Endowed funds directly impact the most essential aspects of a Wheaton education. Ninety-five percent of the college’s endowed funds are “restricted” to support a defined purpose identified by the donors when the endowed funds were established (Table 3). These restricted funds help to create a stable foundation for the college’s students and programs, now and for the future.
|Purpose||Total Funds||Total Endowed Value-FY’22||Distribution|
|Scholarships, Fellowships, & Internships||348||$120,340,281||$5,267,746|
|Faculty Chairs & Professorships||85||$46,452,573||$2,049,868|
|Academic Programs & Library||141||$22,208,987||$1,035,109|
|Other (including athletics and equipment funds)||62||$28,684,610||$2,482,0884|
The Louise Flaccus Reese ’66 Endowed Scholarship Fund
All small colleges are facing difficult challenges. A growing endowment enables Wheaton to compete with the best liberal arts colleges in the future. Endowments are typically the hardest funds to raise, but they are crucial for the viability of Wheaton. The Wheaton endowment is the life blood of the institution.
~ Louise “Weezie” Flaccus Reesse ’66
Providing stability and building strength through flexibility
The stability offered by the endowment can be particularly important in times of challenge. Like many colleges and universities, Wheaton continues to experience the negative impacts of the pandemic in various ways, including additional costs and temporary revenue reductions. The strength and stability of the endowment allowed the Board to authorize a temporary increase in the spending rate of the endowment, from five to six percent in fiscal year 2021, to help offset the combined cost/revenue impact of the pandemic, to support the students, and to maintain the quality of a Wheaton education. The spending rate returned to 5% in fiscal year 2022. The Board of Trustees approved a temporary increase in the spending rate to 5.75% in fiscal year 2023 to provide funding for strategic investments.
Beyond stability, the college’s endowed funds provide critical flexibility to navigate new situations and embrace new opportunities as they arise. Approximately 5 percent of the college’s endowed funds are unrestricted, meaning those resources can be utilized where they are most needed, or to capitalize on emerging strategic opportunities that will strengthen the institution and enhance students’ educational experience. Future growth of the endowment will only add to the opportunity and flexibility that it brings to the college.

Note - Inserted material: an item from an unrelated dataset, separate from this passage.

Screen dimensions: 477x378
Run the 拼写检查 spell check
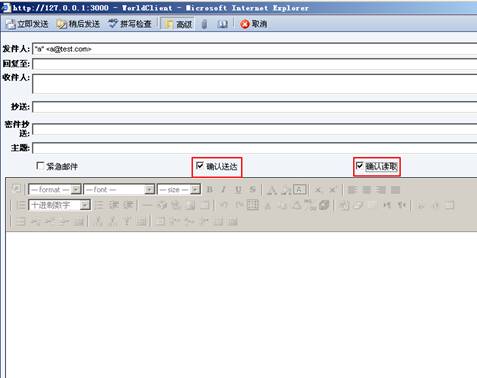(130, 24)
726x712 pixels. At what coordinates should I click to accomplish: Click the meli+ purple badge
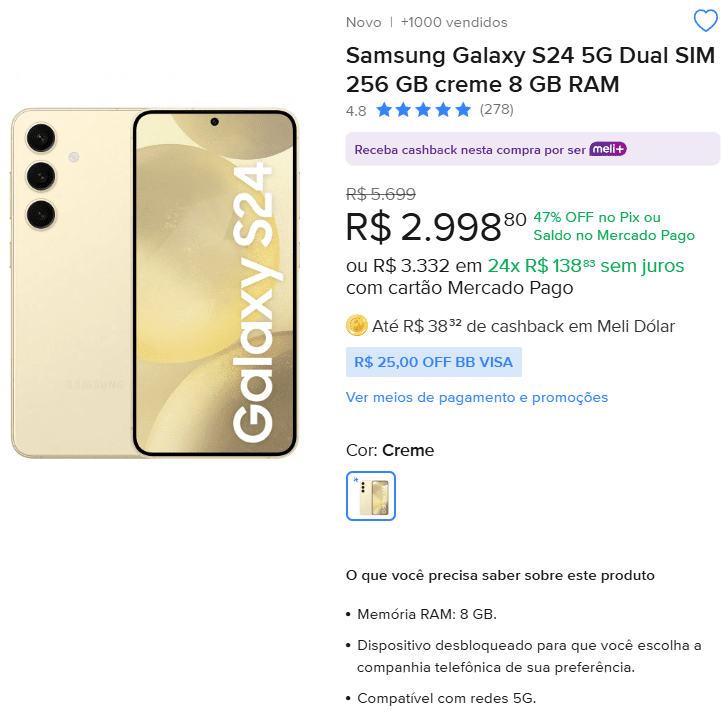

The college’s unrestricted endowment funds total $41.8 million and the return from those funds may be directed wherever it is most needed. The remainder of the endowed funds total $199.7 million and are dedicated to support specific programs and purposes.
The White Family Endowed Scholarship Fund
“Starting in the early 1990s, my grandparents began to contribute significant gifts to educational institutions in Rhode Island. Our father, John Hazen White, Jr., extended the family passion for education with support to his alma mater as well as those of John III (Wheaton Class of 2010) and me. As a family, we recognize the value of education and believe in providing opportunity for anyone who wants to take advantage of a strong education. The White Family Endowed Scholarship is our small way of opening up doors.”
~ Benjamin White ’12, Trustee (left), with his father, John Hazen White, Jr. (center) and his brother, John White III ’10.